Jorge Mario Bergoglio, san Josemaría y Hannah Arendt. Los tres nos transmiten pensamientos esperanzadores, para la cotidianidad de nuestra vida, con sus limitaciones, errores y pecados.
Comencemos por Francisco, en realidad, Jorge Mario Bergoglio, ya que la cita está tomada de un libro entrevista titulado: “El Jesuita”, de cuando era arzobispo de Buenos Aires: “Para mí el sentirse pecador es una de las cosas más lindas que le pueden suceder a una persona, si la lleva hasta las últimas consecuencias… Cuando una persona toma conciencia de que es pecador y que es salvado por Jesús, se confiesa esta verdad a sí misma, y descubre la perla escondida, el tesoro enterrado. Descubre lo grande de la vida: que hay alguien que lo ama profundamente, que dio su vida por él.” Una de las experiencias más traumáticas en la vida espiritual es descubrir que en realidad no somos tan buenos como pensábamos, que cargamos miserias y pecados, de las cuales muchas veces no conseguimos desembarazarnos. Aceptar nuestra condición de pecadores y al mismo tiempo sabernos amados por Jesús, así como somos, es una de las verdades más consoladoras de nuestra fe, que el Papa saca a luz en este texto con particular lucidez.
A san Josemaría y a sus hijos espirituales, se les he tildado con frecuencia de perfeccionistas, por su magnánima aspiración a la santidad, de forma que tal ideal podría conducir a una forma de exigencia exagerada, incluso inhumana o, por lo menos, poco comprensiva. Sucede con él, como con la institución por él fundada, el Opus Dei, como cuando uno se forma un juicio de primera impresión, de simpatía o antipatía. En realidad, ese juicio es arbitrario, hace falta tiempo y conocimiento más profundo para hacerse cargo de quién es en realidad, esa persona. Así sucede cuando nos sumergimos en los textos de san Josemaría, pues en ellos muestra un profundo conocimiento de la naturaleza humana, frágil, pero que es capaz de elevar los ojos hacia Dios; sirva el siguiente ejemplo, entre muchos:
“Llegará un momento en que hemos de estar contentos siempre de ser como somos: ¡pobre cosa! ¿Tú querrías ser un diamante? ¡Pues no, señor!, te he llamado barro de botijo. Di al Señor: me ofrezco a Ti, para Ti solo y querría lucir como un diamante. Pero como barro de botijo, que es lo que soy, tan poca cosa, Tú me aprovecharás, y yo haré lo posible por servirte.”

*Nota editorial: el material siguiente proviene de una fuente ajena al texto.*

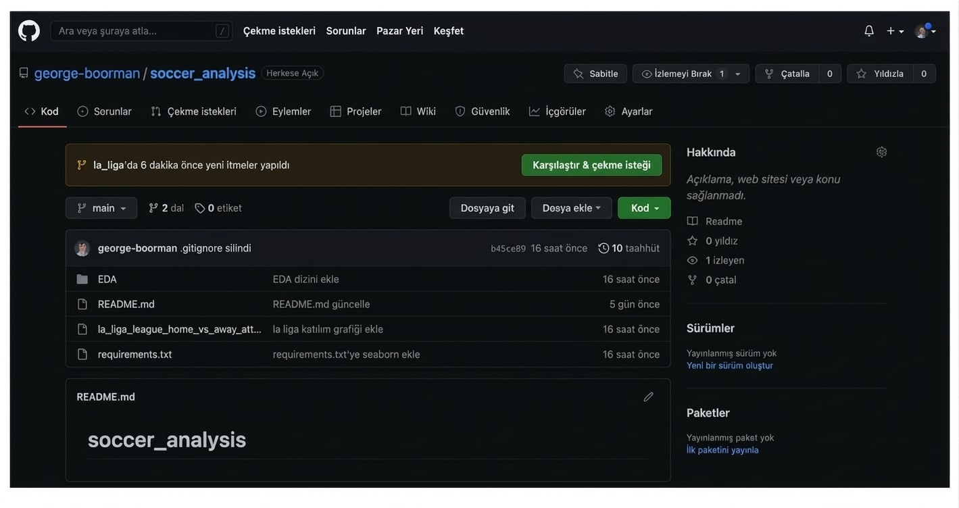Viewport: 959px width, 508px height.
Task: Toggle İzlemeyi Bırak watch button
Action: [683, 74]
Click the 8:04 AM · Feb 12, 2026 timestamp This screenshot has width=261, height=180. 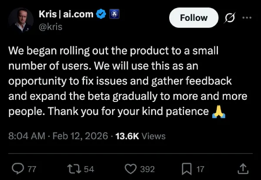point(58,136)
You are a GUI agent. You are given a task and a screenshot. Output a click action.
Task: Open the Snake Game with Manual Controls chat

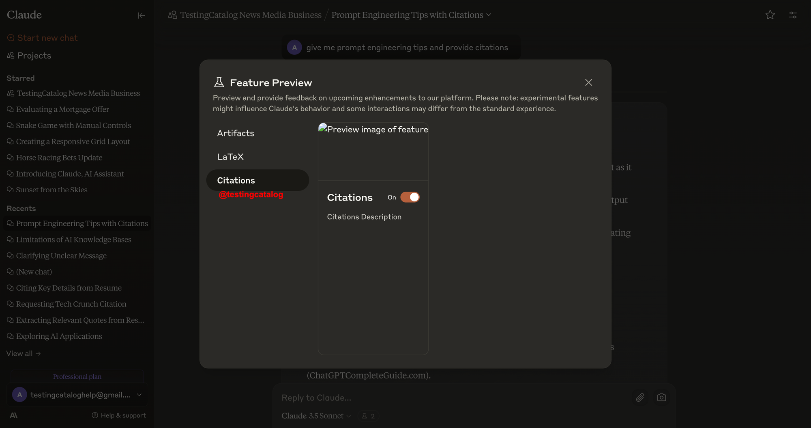[73, 125]

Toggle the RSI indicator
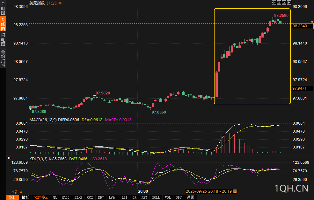coord(124,197)
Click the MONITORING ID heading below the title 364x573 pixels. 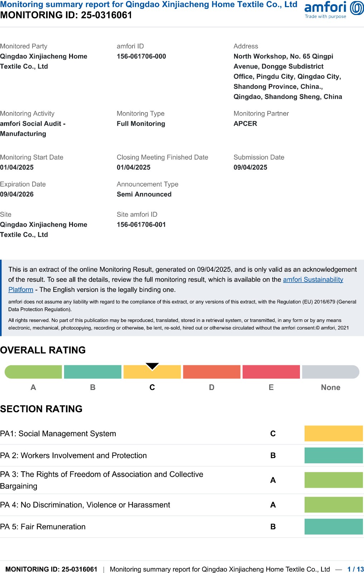tap(66, 15)
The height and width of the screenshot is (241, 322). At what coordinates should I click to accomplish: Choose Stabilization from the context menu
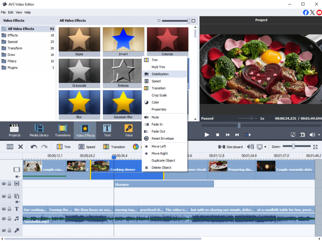[160, 74]
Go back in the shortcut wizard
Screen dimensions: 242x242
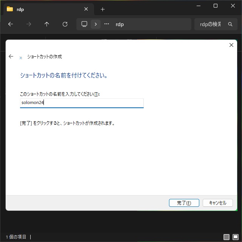(11, 57)
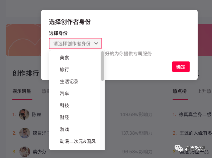Open the 上升热点 tab
Viewport: 212px width, 158px height.
(204, 91)
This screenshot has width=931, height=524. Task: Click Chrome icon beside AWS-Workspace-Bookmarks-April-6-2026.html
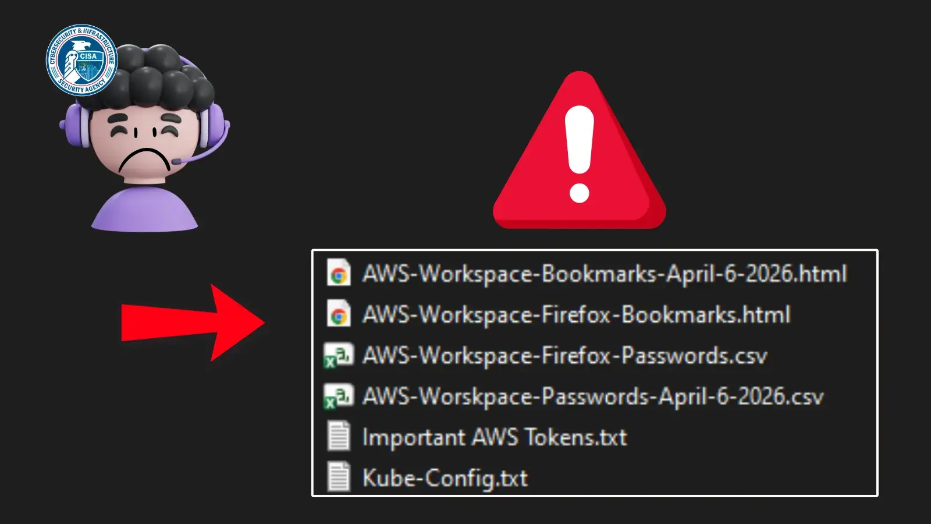tap(339, 273)
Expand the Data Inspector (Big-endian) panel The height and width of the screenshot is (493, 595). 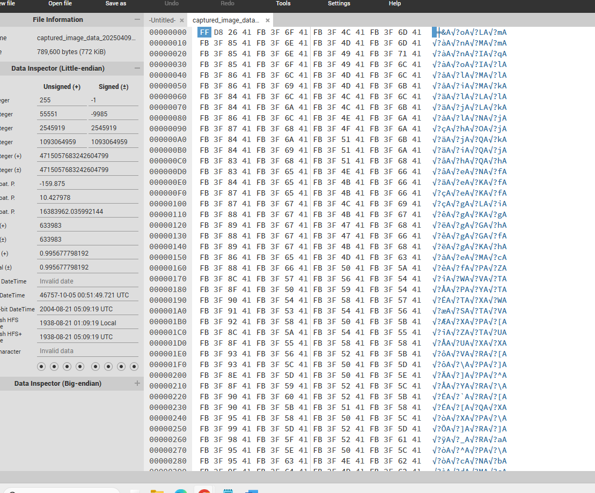pos(137,384)
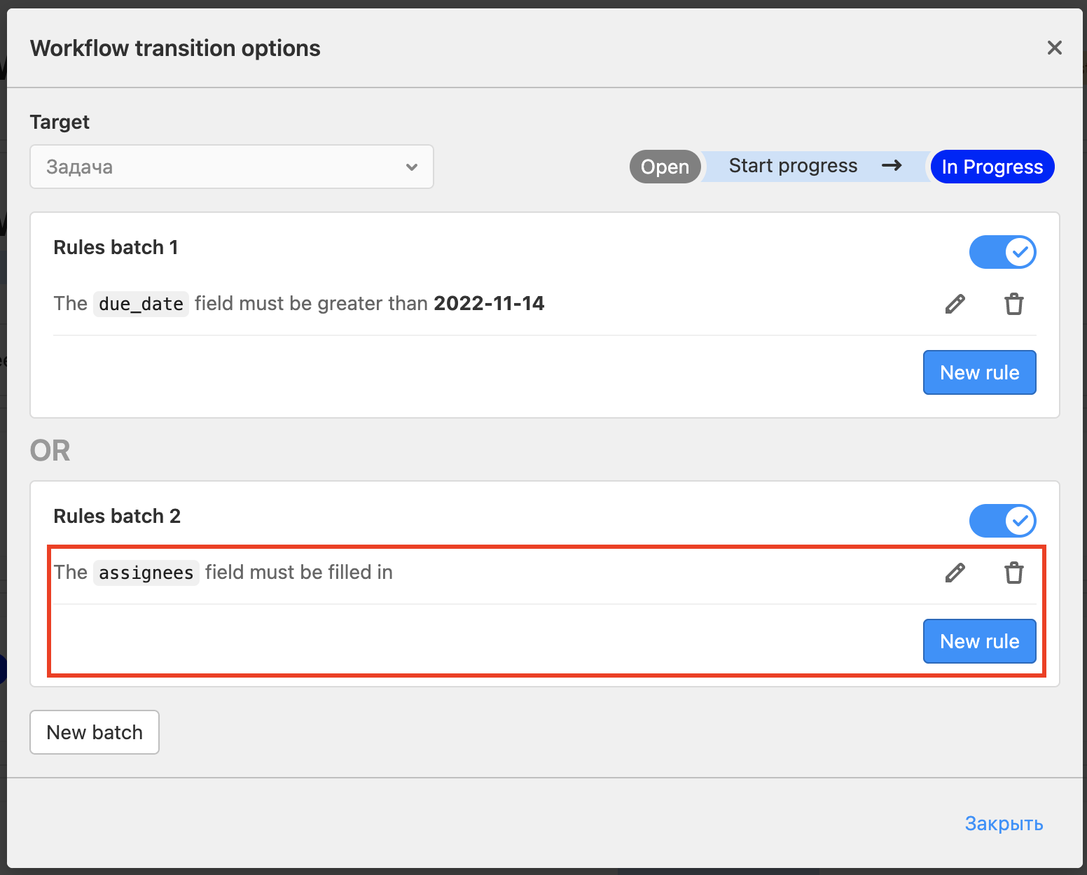Delete the assignees rule via the trash icon
The width and height of the screenshot is (1087, 875).
point(1013,573)
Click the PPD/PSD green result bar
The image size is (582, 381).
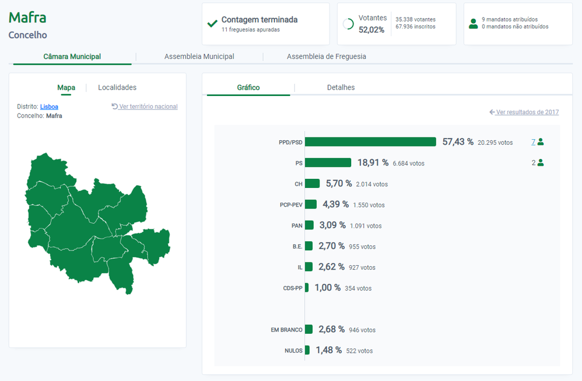coord(370,142)
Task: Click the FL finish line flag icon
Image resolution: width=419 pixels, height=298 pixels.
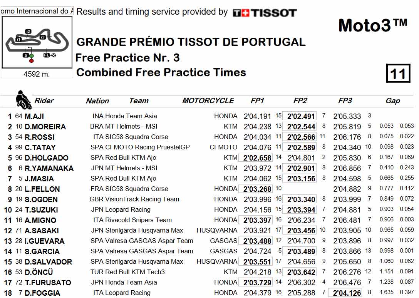Action: (x=50, y=55)
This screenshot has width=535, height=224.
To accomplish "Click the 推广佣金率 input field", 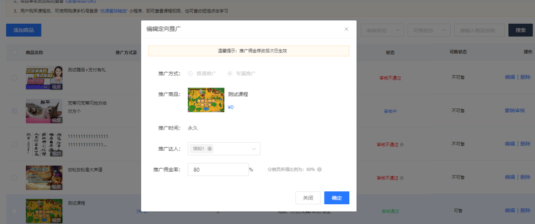I will pos(218,170).
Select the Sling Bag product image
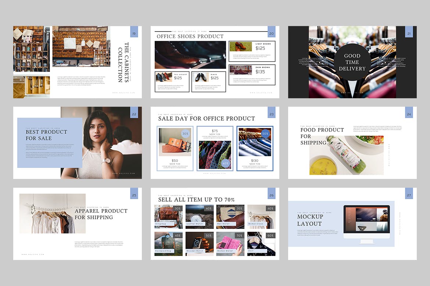430x286 pixels. (x=168, y=216)
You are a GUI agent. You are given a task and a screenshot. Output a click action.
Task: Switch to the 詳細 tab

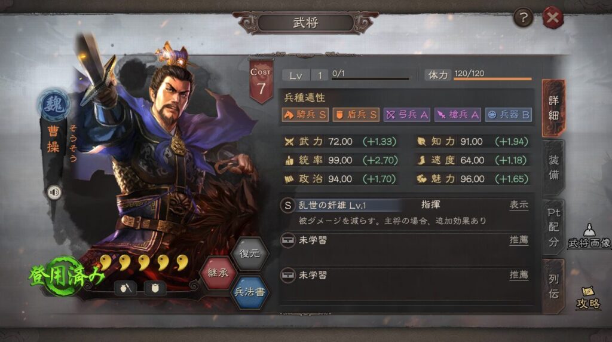(553, 108)
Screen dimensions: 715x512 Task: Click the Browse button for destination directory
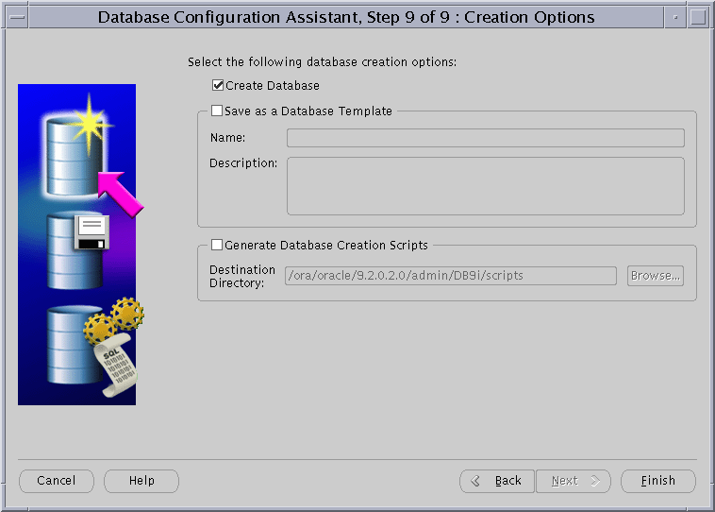pyautogui.click(x=656, y=276)
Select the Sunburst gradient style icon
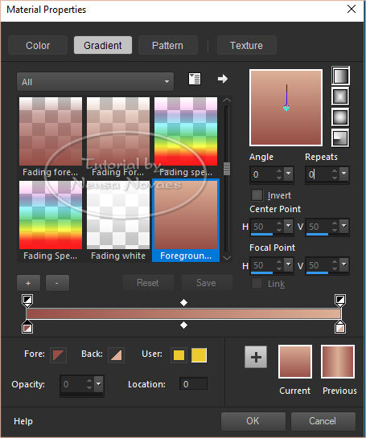 [x=340, y=117]
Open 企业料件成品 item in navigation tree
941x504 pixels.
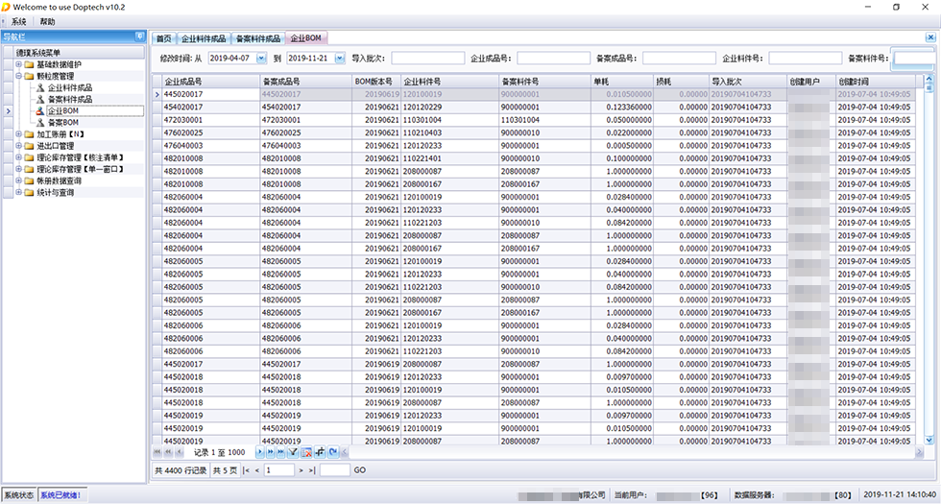(x=69, y=87)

En esta referencia, “el santo de lo ordinario” -como le llamó san Juan Pablo II-, nos recuerda que, a pesar de nuestras limitaciones y miserias, siempre podemos servir a Dios, a la Iglesia a las almas. No podemos excusarnos en nuestros pecados para dejar de colaborar en la obra de la redención. En otro texto, también muy esperanzador y autobiográfico, nos dice: “a pesar de mis miserias, quizá por ellas, mi amor es un amor que se renueva cada día.” Y definía la vida cristiana como un continuo “comenzar y recomenzar”, de modo que está permitido caerse, pero está prohibido no levantarse.
Por último, citamos a una profunda pensadora judía, una de las filósofas más importantes del siglo XX, discípula de Martin Heidegger. Por su talante filosófico -y no pastoral, como podrían ser las consideraciones de Francisco o san Josemaría- se muestra más profunda, pero va a la raíz de la cuestión. Ella, sin ser cristiana, tenía en alta estima al cristianismo, particularmente admiraba y quería al “Papa Bueno”, san Juan XXIII. La reflexión que compartimos a continuación, es sobre la fidelidad, que perfectamente puede aplicarse a la fidelidad a la vocación, sea matrimonial -como lo entiende ella- o al celibato apostólico:
“Fidelidad, True, Verdadero y fiel. Es como si aquello a lo que uno no puede guardar fidelidad nunca hubiera sido verdad. De ahí el gran crimen de la infidelidad, que es una manera de liquidar lo-que-ha-sido-verdad, de anular lo que uno mismo ha traído al mundo; equivale a un auténtico aniquilamiento, pues en la fidelidad, y solo en ella, somos dueños de nuestro pasado: su existencia depende de nosotros…”
Como puede desprenderse de la cita de nuestra pensadora -que no era ninguna santa-, la fidelidad a nosotros mismos, a nuestra identidad última, depende de nuestra fidelidad a nuestra vocación, a nuestro camino. No hacerlo equivale, en cierta forma, a violentar metafísicamente nuestra historia, nuestra identidad, nuestro pasado. Nuestras miserias y pecados, en consecuencia, no nos eximen de nuestro deber de fidelidad.